> [EXERCISE INSTRUCTIONS]:
a. Rewrite the paragraph of the passage below that begins "in both cases we keep a state variable" as a short bulleted list that keeps its main facts.
b. Decide whether each statement agrees with the passage below. Answer yes or no for each, and quote the deciding words.
(i) In PKCS#7 padding, the value of each added byte equals the number of bytes added.
(ii) In CBC decryption, the first cipher block is the last 16 bytes of the whole ciphertext.
(iii) The aes_cbc_encrypt function pads the plaintext to a multiple of 16 bytes before splitting it into blocks.
c. Copy out the passage below word for word, from "something that tripped" up to and including "not the case.".

> [SUPPLIED PASSAGE]:
9. Implement PKCS#7 padding

now i had heard of/seen PKCS#7 in the context of stuff like SSL certs, but PKCS#7 padding i had to look up. turns out it's just:

Padding is in whole bytes. The value of each added byte is the number of bytes that are added, i.e. N bytes, each of value N are added. The number of bytes added will depend on the block boundary to which the message needs to be extended.

def pkcs_pad(block, length): 
    block_size = len(block)
    padding_length = length - (block_size % length)

    return block + bytes([padding_length] * padding_length)

10. Implement CBC mode

some good diagrams i found describing CBC mode:

in both cases we keep a state variable which starts off containing our initialisation vector, then after each step, we store the previous cipherblock. for encryption, this state is XOR'd with the plaintext block before each encryption step. for decryption, this state is XOR'd with the plaintext after each decryption step.

something that tripped me up during implementation is that i thought for some reason the decryption steps would work in reverse on the ciphertext, i.e. the first cipher block being the last 16 bytes of the whole ciphertext. this is not the case.

(see code from set 1 for source of aes_ecb_decrypt byte_xor etc.)

def aes_ecb_encrypt(ciphertext, key):
    cipher = AES.new(key, AES.MODE_ECB)
    return cipher.encrypt(ciphertext)

def aes_cbc_encrypt(plaintext, key, iv):
    # pad plaintext so its length is multiple of 16 bytes 
    # then chunk it into 16 byte blocks
    blocks = list(chunk(pkcs_pad(plaintext, 16), 16))

> [INFORMATION PROVIDED]:
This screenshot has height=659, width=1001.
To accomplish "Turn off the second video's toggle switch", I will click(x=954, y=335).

---

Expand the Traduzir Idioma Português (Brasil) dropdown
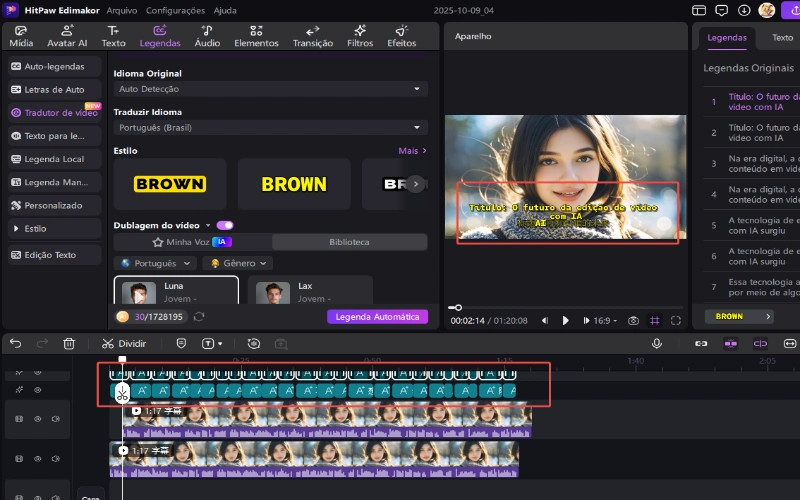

> [SOLVED PROBLEMS]:
a.
- A state variable starts out holding the initialization vector.
- After each step, it stores the previous cipherblock.
- For encryption, the state is XOR'd with the plaintext block before each encryption step.
- For decryption, the state is XOR'd with the plaintext after each decryption step.

b.
(i) Yes: "The value of each added byte is the number of bytes that are added"
(ii) No: "the first cipher block being the last 16 bytes of the whole ciphertext. this is not the case."
(iii) Yes: "pad plaintext so its length is multiple of 16 bytes"

c.
something that tripped me up during implementation is that i thought for some reason the decryption steps would work in reverse on the ciphertext, i.e. the first cipher block being the last 16 bytes of the whole ciphertext. this is not the case.